Édito du Président (2020)

Depuis plus d’un an, de nombreux pays d’Amérique latine sont agités par des mouvements sociaux de grande ampleur et connaissent des bouleversements de la vie politique. Les manifestations de rue ont été ou sont encore massives au Chili, en Colombie, en Équateur. Le Brésil a destitué par la voie judiciaire Dilma Rouseff et emprisonné l’ex-président Lula pour pouvoir élire un président d’extrême droite. En Bolivie, la droite raciste a renversé Evo Morales, au contraire, l’Argentine a reconduit au gouvernement les péronistes, mais le Mexique de AMLO est toujours traversé par une violence devenue endémique…

 

Quelles sont les conséquences de tous ces mouvements sociopolitiques de fond sur la production, la diffusion et le contenu des œuvres cinématographiques ? Face à la concurrence des plateformes aux puissants moyens, telles que Netflix, Fox rachetée par Disney, Apple et Warner et d’autres à venir, les aides publiques telles qu’elles existent en France, quelles que soient leurs formes, sont décisives pour défendre le cinéma d’auteur et la diffusion de ces œuvres en salle. Ces quinze dernières années, de nombreux pays latino-américains se sont dotés de lois d’aide au cinéma, à sa production et sa diffusion, qui ont permis l’émergence d’œuvres d’une nouvelle génération de cinéastes formés dans des écoles elles aussi nouvelles dans les pays du sud du continent. Ce mouvement culturel va-t-il s’éteindre menacé par un double danger ?

 

1- Ce qui est déjà prouvé par les faits c’est que les droites néolibérales, évangélistes ou plus radicalement fascistes n’aiment pas l’art en général, et le cinéma en particulier, et ont supprimé toutes les aides publiques directes, ou sous forme de crédit d’impôt. Le Brésil de Bolsonaro en est l’exemple le plus radical et incendiaire.

 

2- Le mode de production des plateformes qui privilégie le résultat commercial et financier à priori à travers ce qu’elles nomment IP pour intellectual properties fonctionne à l’inverse de la création artistique : étudions ce qui va séduire le public, ce qui va marcher (avec un bureau d’étude adéquat avant le scénariste et le producteur), et fabriquons-le avec de gros moyens et si possible, un bon réalisateur. (L’article de Thomas Sotinel dans Le Monde du 3/01/2020 analyse en détail les mécanismes en œuvre). Quelques grands auteurs du cinéma en ont profité, y compris des latino-américains. Mais la normalisation consommatrice risque d’être au bout du chemin !

 

Cinélatino vous montre la richesse de la production récente, dont les films sont autant d’actes artistiques de résistance.

 

Francis Saint Dizier, Président de l'ARCALT

 

 


L'ASSOCIATION RENCONTRES CINÉMAS D’AMÉRIQUE LATINE DE TOULOUSE (ARCALT)

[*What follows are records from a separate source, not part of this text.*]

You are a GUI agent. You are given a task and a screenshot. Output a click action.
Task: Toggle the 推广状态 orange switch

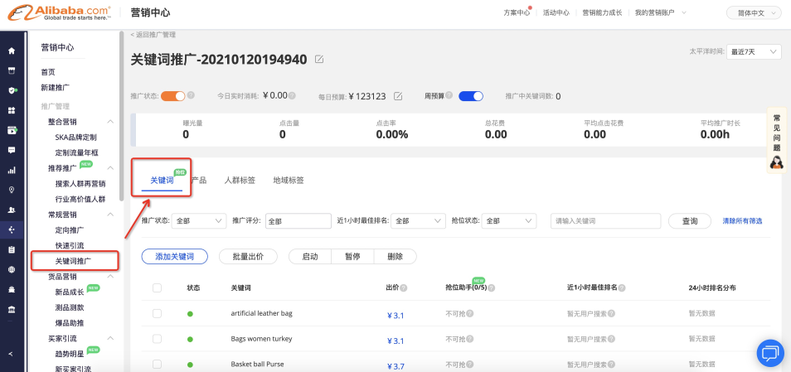point(172,96)
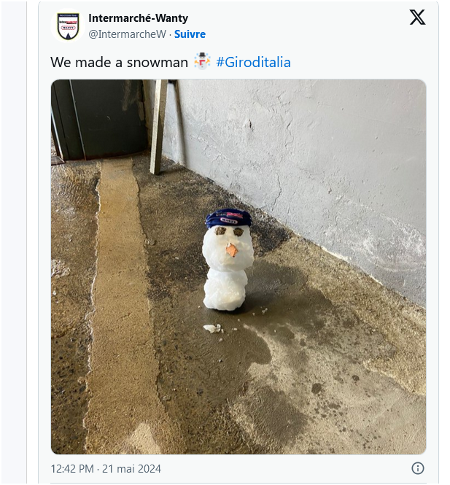The width and height of the screenshot is (450, 485).
Task: Click the Intermarché-Wanty display name
Action: [x=138, y=18]
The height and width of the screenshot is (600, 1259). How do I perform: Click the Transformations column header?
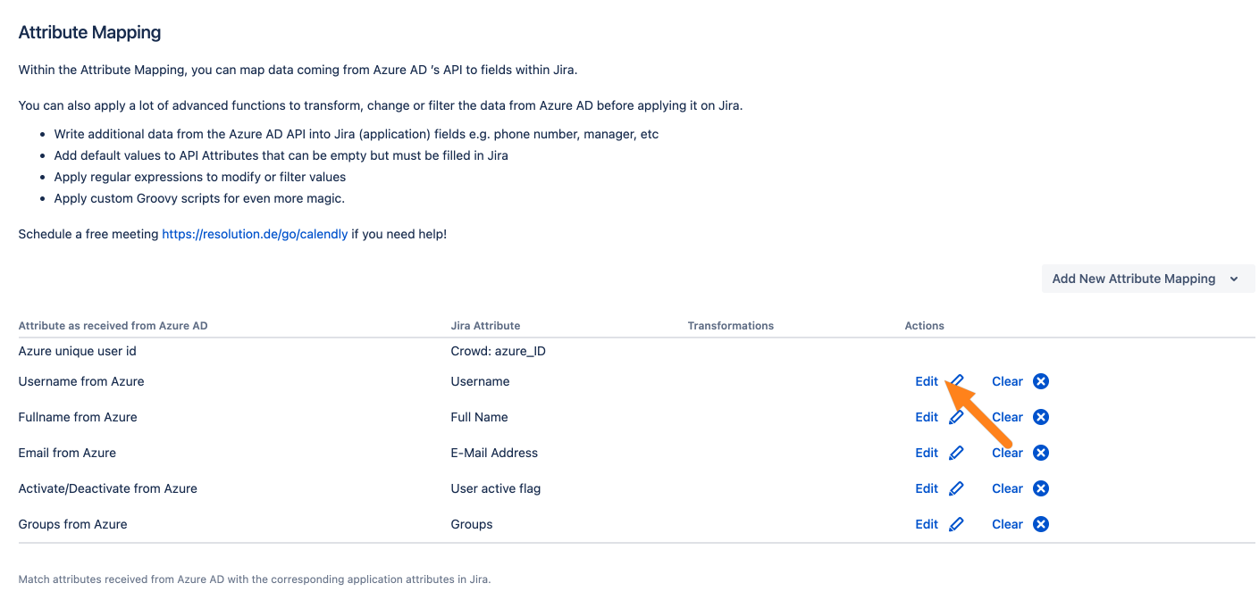coord(730,326)
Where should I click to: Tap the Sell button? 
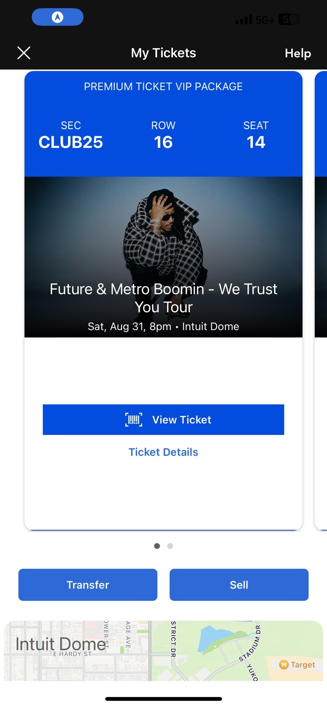239,585
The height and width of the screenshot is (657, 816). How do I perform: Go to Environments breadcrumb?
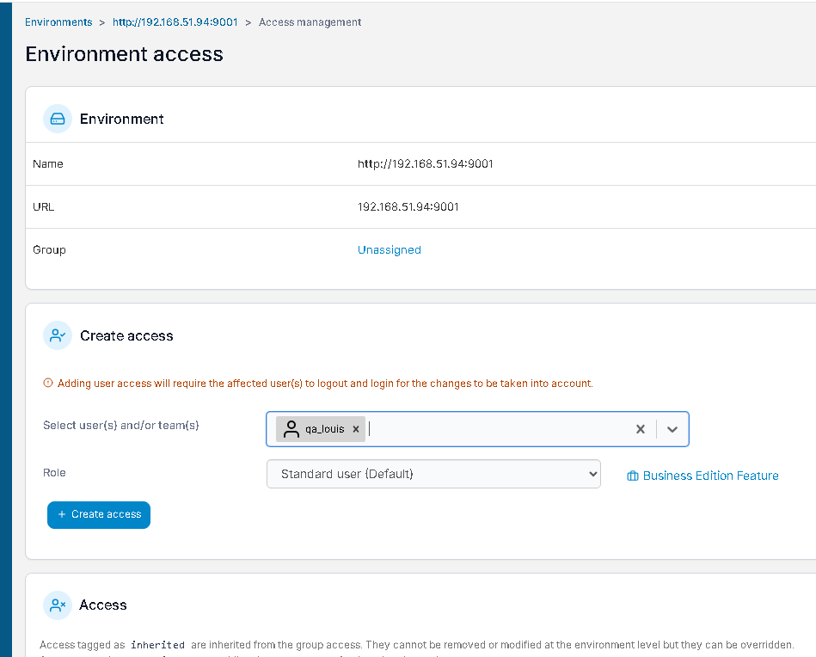tap(58, 21)
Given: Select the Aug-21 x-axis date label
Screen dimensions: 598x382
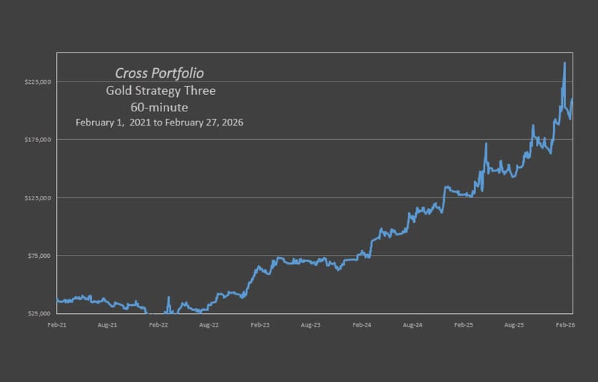Looking at the screenshot, I should tap(108, 326).
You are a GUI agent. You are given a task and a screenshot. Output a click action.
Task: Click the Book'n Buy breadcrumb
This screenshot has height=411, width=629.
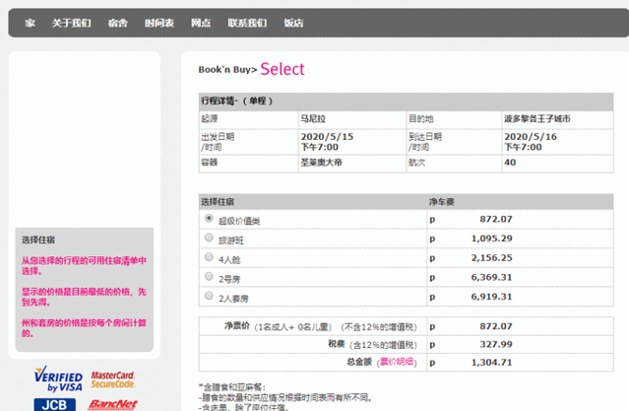(x=224, y=70)
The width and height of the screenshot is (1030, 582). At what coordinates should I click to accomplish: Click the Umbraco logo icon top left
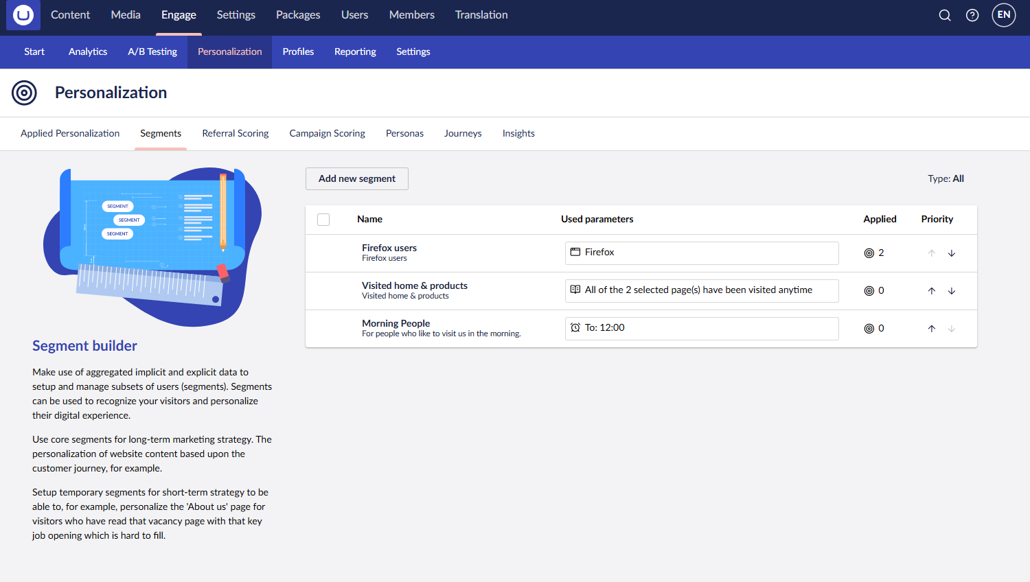[x=23, y=14]
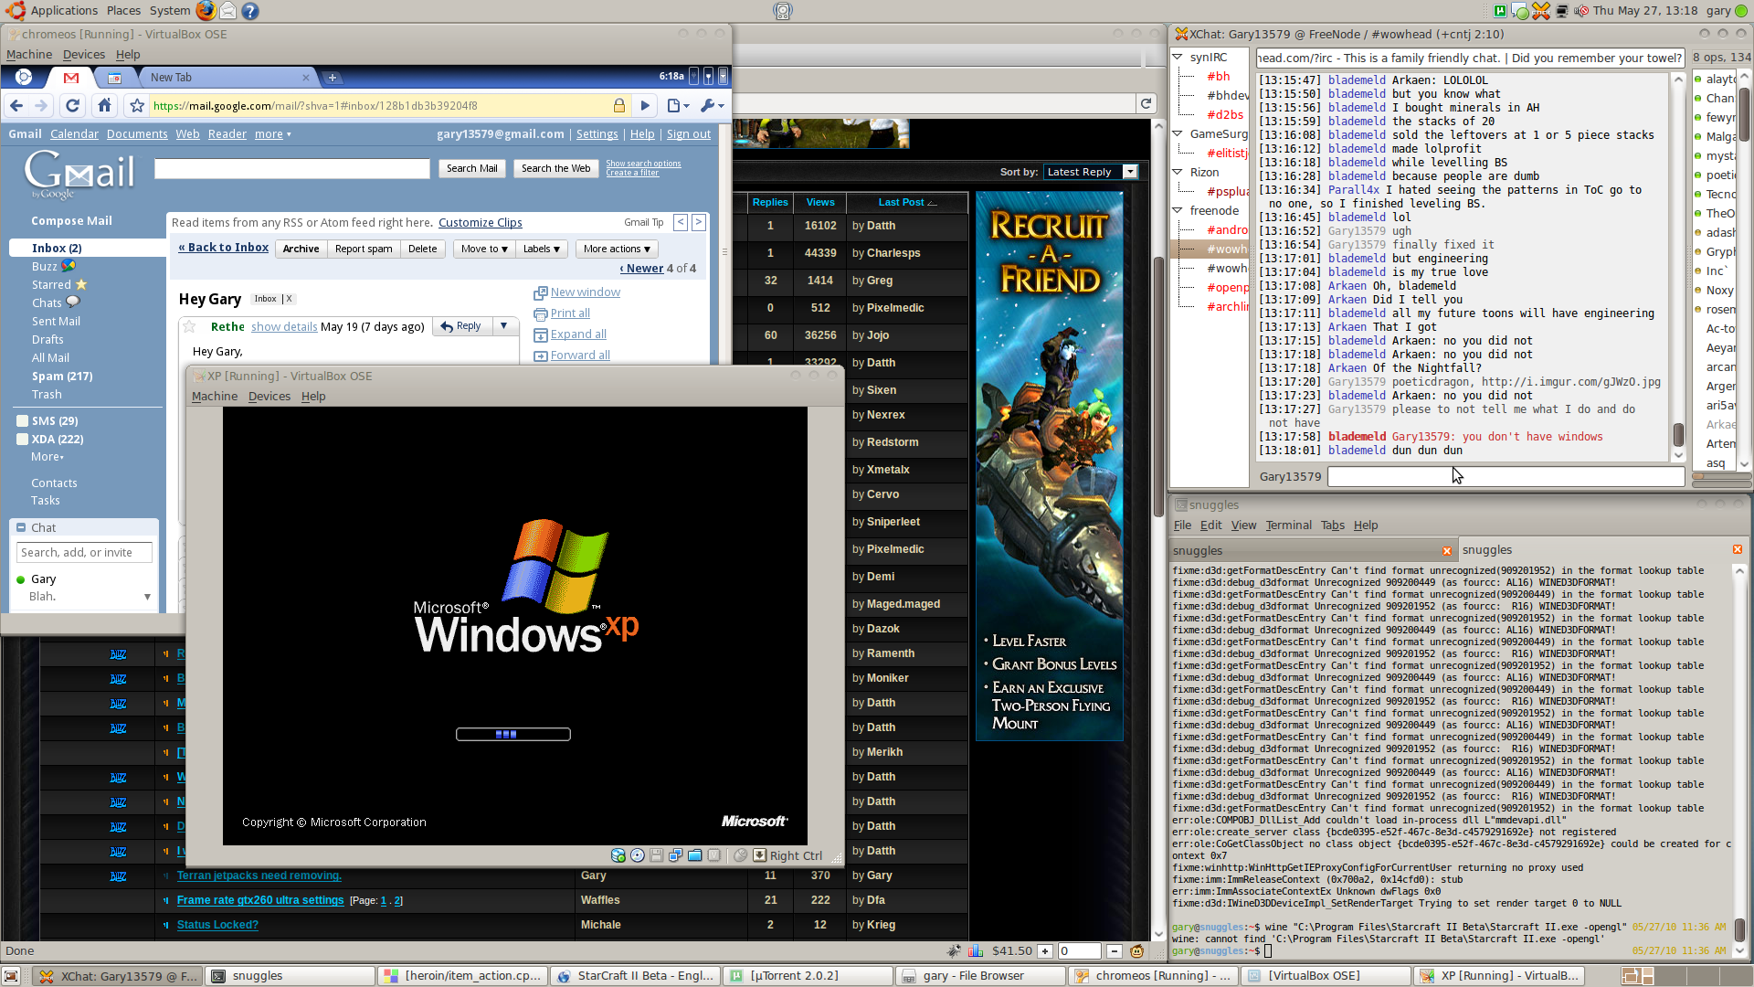
Task: Click the Archive button
Action: click(301, 249)
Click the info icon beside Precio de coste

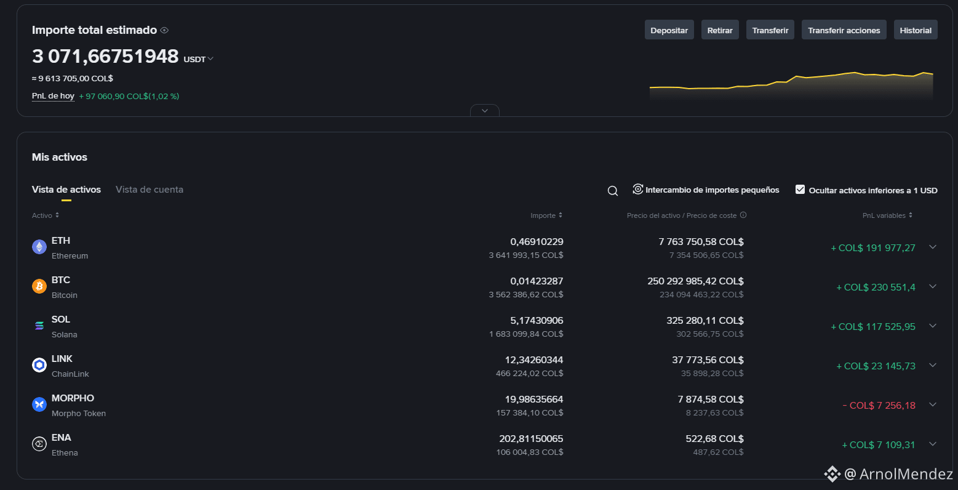(743, 215)
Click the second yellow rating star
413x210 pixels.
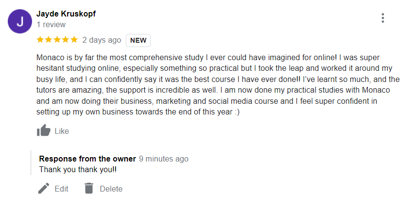click(x=49, y=40)
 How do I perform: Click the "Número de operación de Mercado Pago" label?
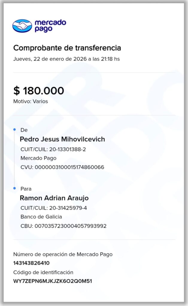63,255
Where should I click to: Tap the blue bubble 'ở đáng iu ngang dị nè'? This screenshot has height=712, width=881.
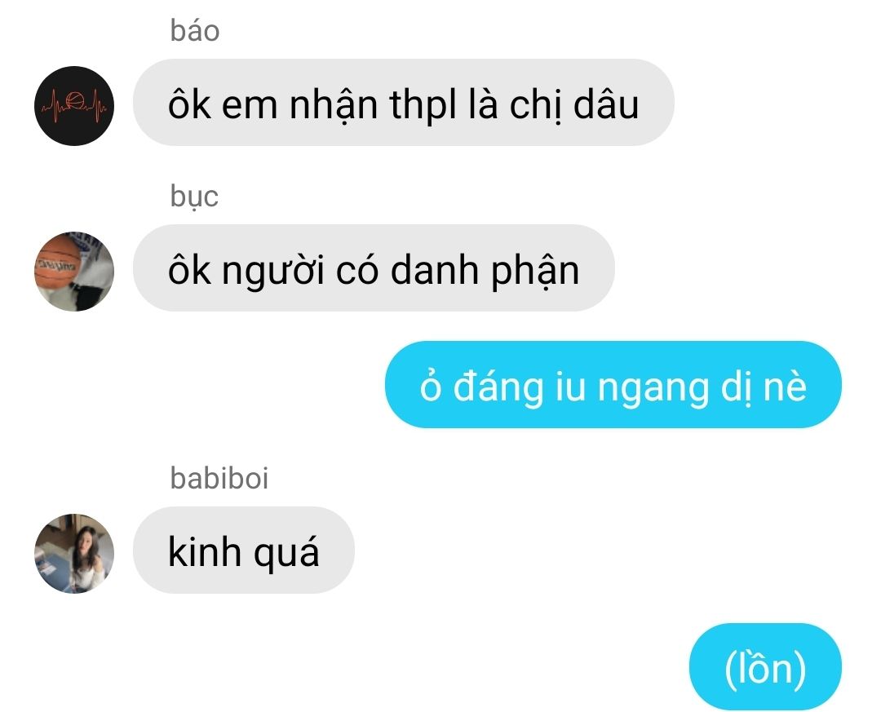(613, 384)
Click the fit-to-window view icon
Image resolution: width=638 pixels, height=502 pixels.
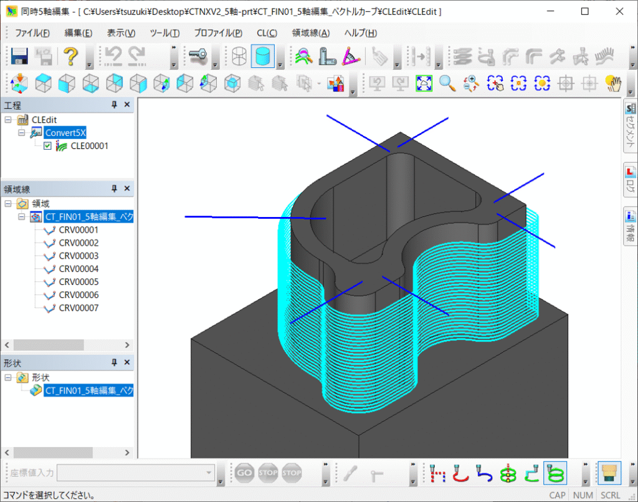click(x=424, y=84)
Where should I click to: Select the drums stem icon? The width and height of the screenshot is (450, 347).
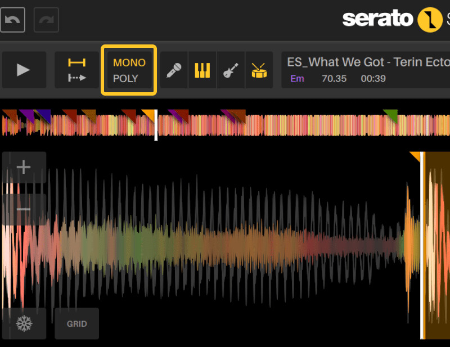pos(259,70)
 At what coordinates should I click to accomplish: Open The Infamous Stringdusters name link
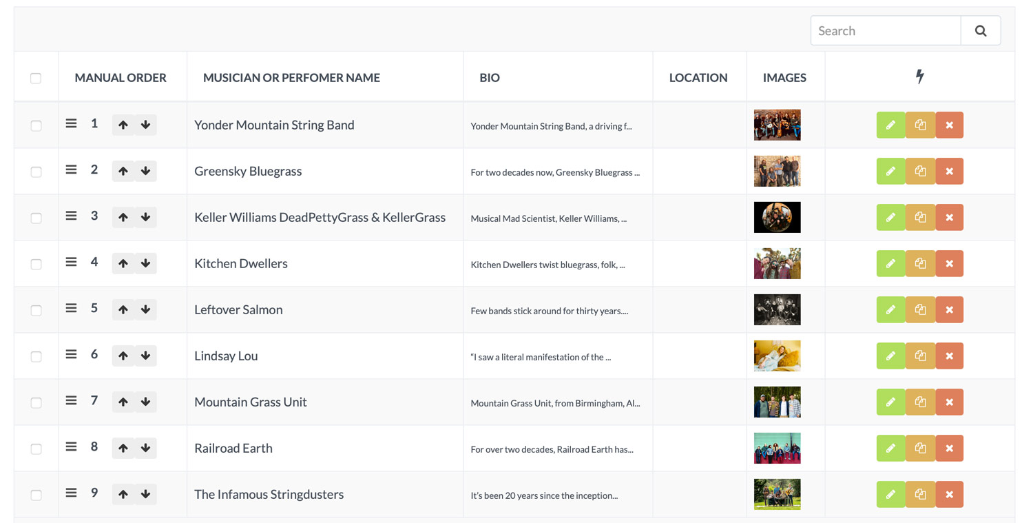[269, 495]
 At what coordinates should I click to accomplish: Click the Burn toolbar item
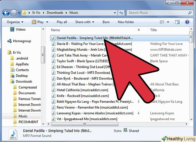106,22
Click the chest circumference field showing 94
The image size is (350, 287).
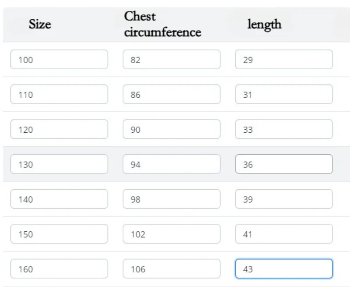(172, 164)
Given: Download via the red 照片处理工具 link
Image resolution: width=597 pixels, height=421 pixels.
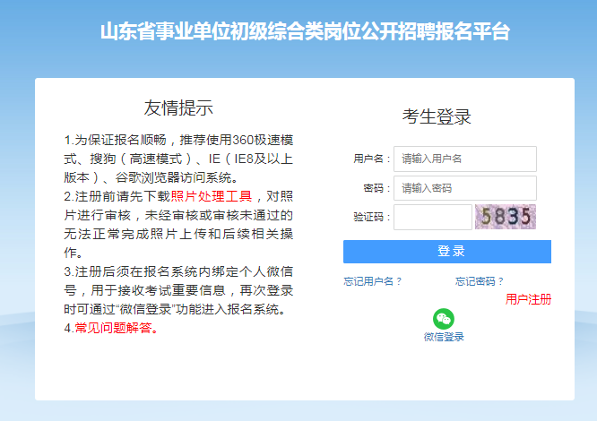Looking at the screenshot, I should pos(212,196).
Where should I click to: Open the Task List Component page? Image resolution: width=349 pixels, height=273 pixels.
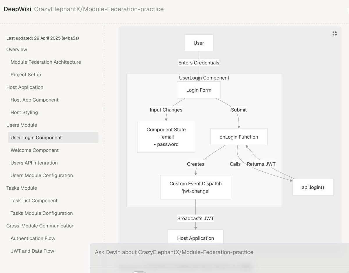34,201
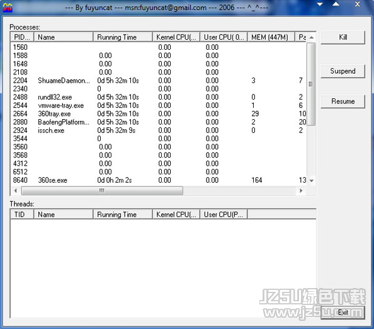Select the 360se.exe process row

pos(159,180)
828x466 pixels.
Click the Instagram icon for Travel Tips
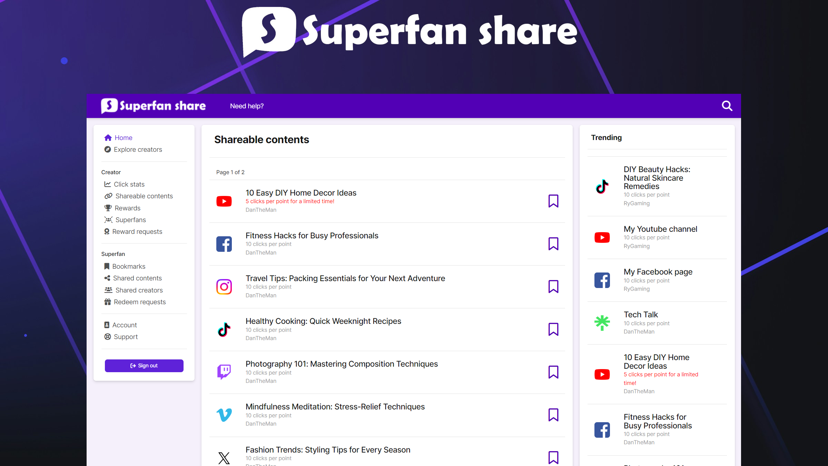click(x=224, y=286)
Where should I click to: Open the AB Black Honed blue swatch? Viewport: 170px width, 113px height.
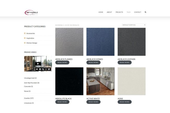click(100, 42)
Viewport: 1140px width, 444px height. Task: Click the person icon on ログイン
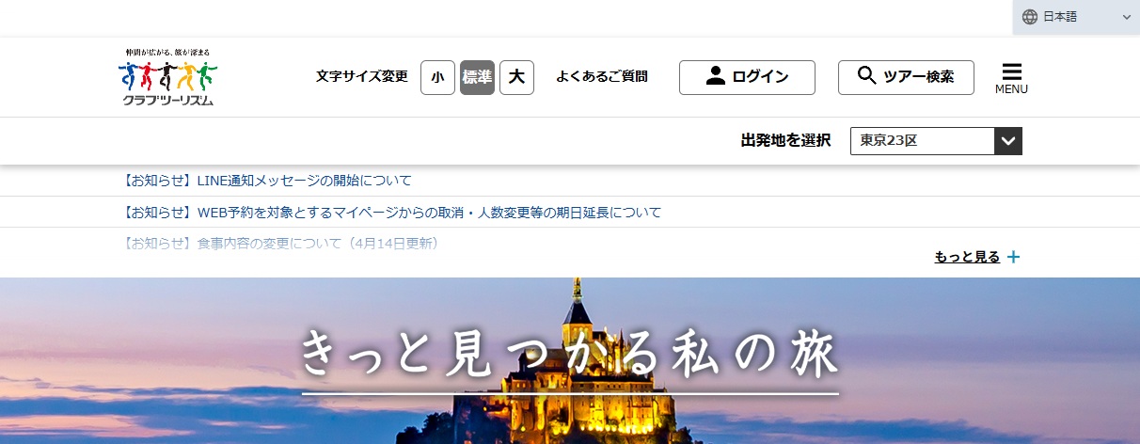point(716,76)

“Les Rencontres ont été créées par un collectif d'associations de solidarité avec l'Amérique Latine […]. La prise de conscience du danger que courent les cinémas latino-américains, née de contacts directs, a orienté la question de la solidarité en termes généraux vers une “solidarité cinématographique”. En 1991, le collectif décide de créer un organisme s'occupant spécifiquement du cinéma, l'ARCALT - Association des Rencontres Cinémas d'Amérique Latine de Toulouse - son objectif étant d'aider et de défendre les cinémas d’Amérique latine : mieux les faire connaître, diffuser et distribuer en France” L'ARCALT est une association loi 1901. (extrait de “Films latino-américains, festivals français” d'Amanda Rueda in Caravelle n°83, p 98-99, Toulouse 2004). L'association organise depuis 1989 les Rencontres Cinémas d'Amérique Latine de Toulouse afin que se créent des liens entre les créateurs latinoaméricains invités, le public, les professionnels et les médias. Les Rencontres sont devenues un lieu de débats, d'échanges et de découvertes. Elle publie depuis 1992 la revue Cinémas d'Amérique Latine, l'unique revue au monde consacrée aux cinématographies latino-américaines. En 2002, elle crée avec le Festival de San  Sebastián, Cinéma en Construction, initiative qui vient en aide aux films latino-américains en difficulté à l'étape de la post-production. Depuis 2005, l’ARCALT organise aussi Cinéma en Développement, un espace de mise en réseau des professionnels européens et latino-américains.